In response to this broad extension of the joint employer doctrine, McDonald’s has announced that it will continue to fight to return the standard to the more traditional “day-to-day employment decisions” focus of most joint employer doctrine cases. Towards this end, McDonald’s Senior Vice President of Human Resources announced, “this decision to allow unfair labor practice complaints to allege that McDonald’s is a joint employer with its franchisees is wrong. McDonald’s will contest this allegation in the appropriate forum. McDonald’s also believes that this decision changes the rules of thousands of small businesses, and goes against decades of established law regarding the franchise model in the United States.”

The practical effects of the NLRB’s decision are far-reaching for all franchisors and, by extension, active parent corporations. Now, mere elements of control typically found in franchise agreements and in typical franchisor-franchisee communications (such as periodic reports and reviews) can result in franchisors being vulnerable to organizing campaigns, particularly in industries dominated by lower paying wages, and liability for decisions of which the franchisors were not even aware, much less directed.

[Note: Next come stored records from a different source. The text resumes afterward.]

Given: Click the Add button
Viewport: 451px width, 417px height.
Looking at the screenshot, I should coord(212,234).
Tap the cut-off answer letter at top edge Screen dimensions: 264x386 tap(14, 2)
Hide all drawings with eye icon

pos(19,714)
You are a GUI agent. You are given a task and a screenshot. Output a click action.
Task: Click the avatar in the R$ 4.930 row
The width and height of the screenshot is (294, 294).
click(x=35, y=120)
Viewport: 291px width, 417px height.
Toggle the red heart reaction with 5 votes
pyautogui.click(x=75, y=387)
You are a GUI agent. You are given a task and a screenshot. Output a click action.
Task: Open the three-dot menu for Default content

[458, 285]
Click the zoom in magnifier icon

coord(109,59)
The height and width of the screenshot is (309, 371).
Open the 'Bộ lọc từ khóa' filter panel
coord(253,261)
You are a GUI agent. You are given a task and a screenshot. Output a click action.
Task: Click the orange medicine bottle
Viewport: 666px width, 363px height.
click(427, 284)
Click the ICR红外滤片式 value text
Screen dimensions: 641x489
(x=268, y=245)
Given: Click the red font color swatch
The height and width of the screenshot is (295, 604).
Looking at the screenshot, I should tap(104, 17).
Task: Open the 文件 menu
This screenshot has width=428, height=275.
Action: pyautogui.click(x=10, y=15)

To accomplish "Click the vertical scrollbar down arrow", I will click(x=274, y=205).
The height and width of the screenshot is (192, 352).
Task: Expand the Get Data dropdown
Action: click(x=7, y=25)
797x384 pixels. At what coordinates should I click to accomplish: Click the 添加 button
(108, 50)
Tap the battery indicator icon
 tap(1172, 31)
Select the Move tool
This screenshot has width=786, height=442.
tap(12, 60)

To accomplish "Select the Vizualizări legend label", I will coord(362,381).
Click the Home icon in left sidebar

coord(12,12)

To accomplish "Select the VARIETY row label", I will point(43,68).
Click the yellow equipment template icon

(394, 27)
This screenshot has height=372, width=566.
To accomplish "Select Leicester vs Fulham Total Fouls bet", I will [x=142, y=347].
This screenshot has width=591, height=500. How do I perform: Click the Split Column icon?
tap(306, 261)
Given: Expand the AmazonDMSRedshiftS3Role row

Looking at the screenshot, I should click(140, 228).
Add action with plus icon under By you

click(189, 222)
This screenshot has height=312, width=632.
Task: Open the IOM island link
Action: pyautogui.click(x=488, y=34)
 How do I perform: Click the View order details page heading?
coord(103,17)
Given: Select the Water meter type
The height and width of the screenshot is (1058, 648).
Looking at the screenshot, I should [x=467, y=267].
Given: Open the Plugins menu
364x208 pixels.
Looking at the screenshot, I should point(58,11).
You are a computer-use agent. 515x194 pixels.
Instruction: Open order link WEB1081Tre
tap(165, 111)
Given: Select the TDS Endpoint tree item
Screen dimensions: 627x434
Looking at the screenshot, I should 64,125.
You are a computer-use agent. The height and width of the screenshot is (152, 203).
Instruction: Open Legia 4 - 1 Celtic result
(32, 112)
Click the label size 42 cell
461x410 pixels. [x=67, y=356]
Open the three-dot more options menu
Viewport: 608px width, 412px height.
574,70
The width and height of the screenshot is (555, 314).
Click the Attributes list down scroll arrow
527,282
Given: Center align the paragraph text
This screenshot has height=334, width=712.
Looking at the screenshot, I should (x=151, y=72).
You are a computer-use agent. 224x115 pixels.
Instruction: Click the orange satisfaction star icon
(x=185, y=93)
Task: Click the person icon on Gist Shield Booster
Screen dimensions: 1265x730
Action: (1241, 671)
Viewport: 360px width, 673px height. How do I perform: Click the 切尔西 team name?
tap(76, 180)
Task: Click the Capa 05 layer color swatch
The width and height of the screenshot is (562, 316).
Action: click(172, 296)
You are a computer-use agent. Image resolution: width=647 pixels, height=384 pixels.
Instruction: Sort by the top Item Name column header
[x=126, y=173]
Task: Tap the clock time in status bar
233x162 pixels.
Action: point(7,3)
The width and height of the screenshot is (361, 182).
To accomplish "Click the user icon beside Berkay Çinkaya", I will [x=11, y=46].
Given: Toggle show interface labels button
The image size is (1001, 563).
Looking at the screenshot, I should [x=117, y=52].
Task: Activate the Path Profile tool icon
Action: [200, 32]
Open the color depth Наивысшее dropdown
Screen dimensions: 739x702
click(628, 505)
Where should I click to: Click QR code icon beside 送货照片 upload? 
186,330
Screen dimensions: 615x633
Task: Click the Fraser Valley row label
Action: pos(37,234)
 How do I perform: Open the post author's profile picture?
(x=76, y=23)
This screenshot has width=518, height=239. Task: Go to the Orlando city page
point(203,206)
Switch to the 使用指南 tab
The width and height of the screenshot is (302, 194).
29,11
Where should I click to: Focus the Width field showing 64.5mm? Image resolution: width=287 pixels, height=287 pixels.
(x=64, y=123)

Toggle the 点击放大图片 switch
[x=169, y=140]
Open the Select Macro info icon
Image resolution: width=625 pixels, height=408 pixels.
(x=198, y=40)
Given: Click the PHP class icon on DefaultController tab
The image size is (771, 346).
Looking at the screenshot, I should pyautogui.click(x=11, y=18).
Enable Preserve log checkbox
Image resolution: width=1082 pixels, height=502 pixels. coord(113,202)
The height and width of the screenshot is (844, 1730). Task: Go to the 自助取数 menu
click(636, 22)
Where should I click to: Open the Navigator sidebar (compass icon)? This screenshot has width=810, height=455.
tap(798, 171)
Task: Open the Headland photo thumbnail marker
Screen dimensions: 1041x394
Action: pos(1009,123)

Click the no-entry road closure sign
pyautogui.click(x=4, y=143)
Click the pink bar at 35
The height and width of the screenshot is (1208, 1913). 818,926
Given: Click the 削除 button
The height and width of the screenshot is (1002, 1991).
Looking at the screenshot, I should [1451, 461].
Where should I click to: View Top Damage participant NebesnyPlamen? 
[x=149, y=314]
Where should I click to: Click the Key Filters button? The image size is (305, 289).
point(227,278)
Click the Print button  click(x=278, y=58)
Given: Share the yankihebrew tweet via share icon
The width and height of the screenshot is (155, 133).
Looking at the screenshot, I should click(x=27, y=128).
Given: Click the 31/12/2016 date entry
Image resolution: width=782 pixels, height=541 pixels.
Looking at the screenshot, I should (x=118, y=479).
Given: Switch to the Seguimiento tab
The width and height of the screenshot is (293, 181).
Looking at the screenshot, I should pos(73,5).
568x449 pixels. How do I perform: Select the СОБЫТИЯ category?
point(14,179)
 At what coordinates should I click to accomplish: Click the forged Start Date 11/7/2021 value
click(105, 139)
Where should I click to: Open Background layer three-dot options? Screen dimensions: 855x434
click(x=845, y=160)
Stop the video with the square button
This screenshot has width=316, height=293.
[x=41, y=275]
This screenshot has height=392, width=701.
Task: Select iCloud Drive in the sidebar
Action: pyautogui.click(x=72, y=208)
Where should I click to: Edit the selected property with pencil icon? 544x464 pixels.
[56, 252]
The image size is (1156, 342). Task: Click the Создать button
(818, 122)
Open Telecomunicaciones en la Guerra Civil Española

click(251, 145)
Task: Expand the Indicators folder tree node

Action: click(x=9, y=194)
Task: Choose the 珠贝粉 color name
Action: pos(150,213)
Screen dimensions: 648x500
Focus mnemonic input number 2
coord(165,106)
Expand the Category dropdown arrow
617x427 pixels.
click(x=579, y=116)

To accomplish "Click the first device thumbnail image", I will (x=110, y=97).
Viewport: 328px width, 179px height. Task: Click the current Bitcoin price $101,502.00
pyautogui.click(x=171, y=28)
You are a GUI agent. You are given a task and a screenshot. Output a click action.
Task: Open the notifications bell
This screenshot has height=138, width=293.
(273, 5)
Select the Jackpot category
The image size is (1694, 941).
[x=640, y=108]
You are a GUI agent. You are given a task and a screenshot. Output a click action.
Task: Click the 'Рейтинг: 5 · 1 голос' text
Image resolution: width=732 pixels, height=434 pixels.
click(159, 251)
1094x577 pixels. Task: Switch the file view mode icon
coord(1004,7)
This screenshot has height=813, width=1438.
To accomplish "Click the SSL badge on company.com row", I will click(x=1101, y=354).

The decision, if it stands in the courts, represents a boon for unions such as the SEIU because the corporate veil will no longer provide a shield against unionization activity and/or related employment liability. Given that the McDonald’s fight is by no means over, franchisors may want to get involved by filing amicus briefs as the case proceeds from the agency to the courts. Moreover, franchisors and parent corporations should consider doing an analysis of the issue of control, and the potential threats of organizing activity, to develop a proactivity strategy to address the significant risks presented by the NLRB’s most recent labor force-friendly ruling.